WORK REQUEST: The reply should consist solely of the lines from the one that holds "Where should I click to: Focus" through the last line of the material, reproduced exactly; no pictures belong in it.

STUDY MATERIAL:

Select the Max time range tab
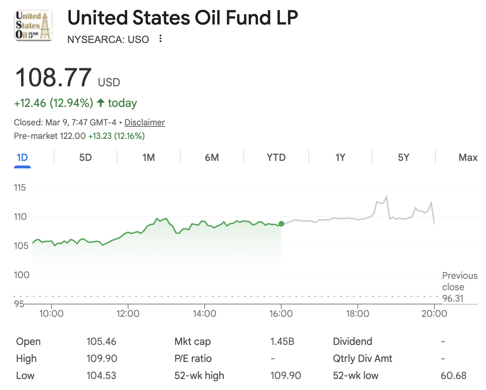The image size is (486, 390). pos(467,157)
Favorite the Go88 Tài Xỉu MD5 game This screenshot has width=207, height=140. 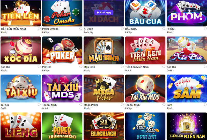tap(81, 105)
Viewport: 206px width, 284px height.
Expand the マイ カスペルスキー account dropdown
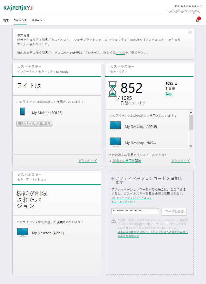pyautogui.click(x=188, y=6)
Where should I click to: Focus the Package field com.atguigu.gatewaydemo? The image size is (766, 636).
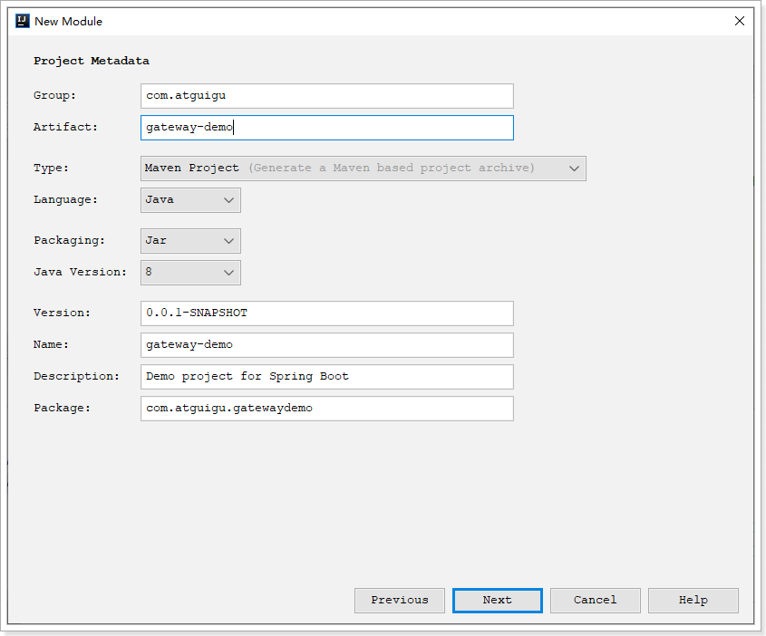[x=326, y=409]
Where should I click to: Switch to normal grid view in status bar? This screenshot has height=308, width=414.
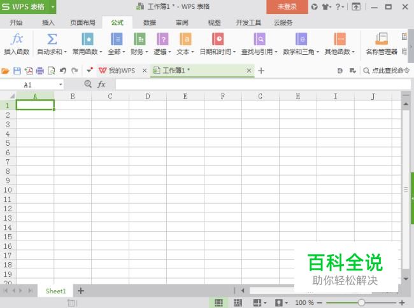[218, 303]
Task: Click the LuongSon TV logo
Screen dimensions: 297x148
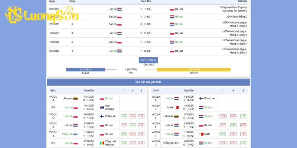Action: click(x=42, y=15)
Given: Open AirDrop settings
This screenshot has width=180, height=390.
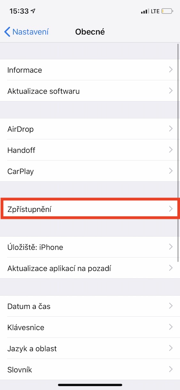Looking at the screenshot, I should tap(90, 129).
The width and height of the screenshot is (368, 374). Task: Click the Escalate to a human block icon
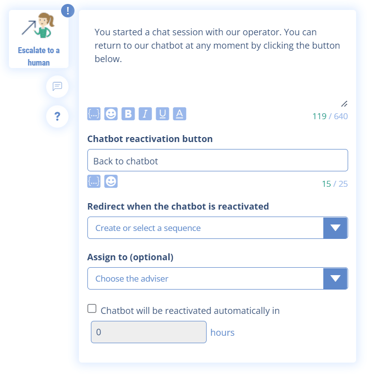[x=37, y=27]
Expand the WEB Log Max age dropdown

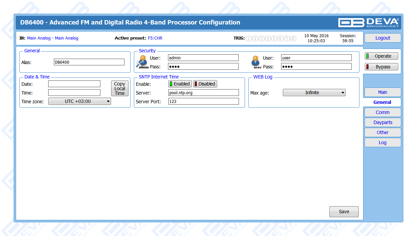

EXPECTED OUTPUT:
Where should I click to: Focus the Package field com.atguigu.gatewaydemo? The image size is (766, 636).
[x=326, y=409]
Where should I click to: Switch to normal grid view in status bar? This screenshot has height=308, width=414.
[218, 303]
Task: Click the LuongSon TV logo
Screen dimensions: 297x148
Action: click(x=42, y=15)
Given: Open AirDrop settings
This screenshot has width=180, height=390.
Looking at the screenshot, I should tap(90, 129).
The width and height of the screenshot is (368, 374). Task: Click the Escalate to a human block icon
[x=37, y=27]
Expand the WEB Log Max age dropdown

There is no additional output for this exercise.